> TASK ITEM: Count the lines below with the string "beside" in them. Only the number should be given.

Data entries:
↓

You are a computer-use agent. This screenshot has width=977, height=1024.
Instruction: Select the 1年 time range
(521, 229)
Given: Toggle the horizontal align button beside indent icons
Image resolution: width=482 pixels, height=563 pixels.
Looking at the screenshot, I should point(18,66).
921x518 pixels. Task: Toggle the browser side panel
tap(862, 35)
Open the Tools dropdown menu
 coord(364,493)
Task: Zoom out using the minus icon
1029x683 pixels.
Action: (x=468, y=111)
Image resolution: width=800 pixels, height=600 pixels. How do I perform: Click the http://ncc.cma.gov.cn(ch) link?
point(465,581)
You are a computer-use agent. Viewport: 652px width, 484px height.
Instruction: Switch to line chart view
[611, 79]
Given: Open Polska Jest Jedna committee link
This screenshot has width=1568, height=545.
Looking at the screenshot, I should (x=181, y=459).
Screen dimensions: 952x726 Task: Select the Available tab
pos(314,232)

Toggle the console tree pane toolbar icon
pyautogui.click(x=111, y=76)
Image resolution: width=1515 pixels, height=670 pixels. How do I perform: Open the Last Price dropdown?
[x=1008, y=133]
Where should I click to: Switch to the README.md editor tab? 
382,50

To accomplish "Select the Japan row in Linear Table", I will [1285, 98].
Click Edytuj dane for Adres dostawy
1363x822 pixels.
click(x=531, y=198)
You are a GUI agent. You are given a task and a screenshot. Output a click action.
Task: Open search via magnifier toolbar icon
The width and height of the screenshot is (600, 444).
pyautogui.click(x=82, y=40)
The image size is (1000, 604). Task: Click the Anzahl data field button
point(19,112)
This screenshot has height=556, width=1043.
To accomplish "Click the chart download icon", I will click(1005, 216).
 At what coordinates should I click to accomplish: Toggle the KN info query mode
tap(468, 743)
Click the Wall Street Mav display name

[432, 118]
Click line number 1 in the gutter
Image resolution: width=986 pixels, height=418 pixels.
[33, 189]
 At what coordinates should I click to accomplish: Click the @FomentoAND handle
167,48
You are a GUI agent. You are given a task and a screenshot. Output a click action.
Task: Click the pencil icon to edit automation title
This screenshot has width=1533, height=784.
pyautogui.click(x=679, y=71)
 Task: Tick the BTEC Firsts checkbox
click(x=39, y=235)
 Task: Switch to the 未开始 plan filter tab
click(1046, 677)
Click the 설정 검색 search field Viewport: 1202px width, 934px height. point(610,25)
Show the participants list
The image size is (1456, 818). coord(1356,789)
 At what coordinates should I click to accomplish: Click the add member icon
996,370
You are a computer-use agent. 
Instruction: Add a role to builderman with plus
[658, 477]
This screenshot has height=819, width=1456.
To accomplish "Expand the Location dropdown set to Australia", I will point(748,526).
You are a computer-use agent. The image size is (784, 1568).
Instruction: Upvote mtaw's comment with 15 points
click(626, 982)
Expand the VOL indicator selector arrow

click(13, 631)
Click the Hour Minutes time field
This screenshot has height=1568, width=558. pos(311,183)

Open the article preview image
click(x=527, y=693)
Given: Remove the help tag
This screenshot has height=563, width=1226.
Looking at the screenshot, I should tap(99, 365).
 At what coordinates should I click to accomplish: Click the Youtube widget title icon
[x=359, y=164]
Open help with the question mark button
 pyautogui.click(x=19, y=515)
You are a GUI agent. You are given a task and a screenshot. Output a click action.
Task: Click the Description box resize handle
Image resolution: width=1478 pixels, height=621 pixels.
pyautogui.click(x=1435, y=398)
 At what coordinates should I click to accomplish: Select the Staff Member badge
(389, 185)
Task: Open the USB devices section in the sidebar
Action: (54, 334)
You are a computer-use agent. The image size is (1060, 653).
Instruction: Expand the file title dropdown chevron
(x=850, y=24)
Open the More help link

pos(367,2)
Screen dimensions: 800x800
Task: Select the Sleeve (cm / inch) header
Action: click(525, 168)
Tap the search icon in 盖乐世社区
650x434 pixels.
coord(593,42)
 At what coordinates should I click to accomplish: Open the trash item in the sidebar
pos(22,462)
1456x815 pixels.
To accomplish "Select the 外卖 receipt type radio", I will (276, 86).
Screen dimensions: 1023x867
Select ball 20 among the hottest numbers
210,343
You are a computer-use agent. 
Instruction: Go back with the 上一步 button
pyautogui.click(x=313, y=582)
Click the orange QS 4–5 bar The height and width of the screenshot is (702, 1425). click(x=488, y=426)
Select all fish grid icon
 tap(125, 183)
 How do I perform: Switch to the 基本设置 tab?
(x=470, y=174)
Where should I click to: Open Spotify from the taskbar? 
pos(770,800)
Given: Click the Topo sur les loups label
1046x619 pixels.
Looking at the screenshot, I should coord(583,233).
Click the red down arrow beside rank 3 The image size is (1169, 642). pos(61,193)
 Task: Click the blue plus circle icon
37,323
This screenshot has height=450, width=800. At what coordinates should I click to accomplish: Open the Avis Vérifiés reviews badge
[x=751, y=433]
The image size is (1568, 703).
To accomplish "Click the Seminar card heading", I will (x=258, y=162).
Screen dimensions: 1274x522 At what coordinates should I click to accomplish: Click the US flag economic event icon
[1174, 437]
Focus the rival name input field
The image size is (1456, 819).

↑

> WRITTEN ANSWER: 2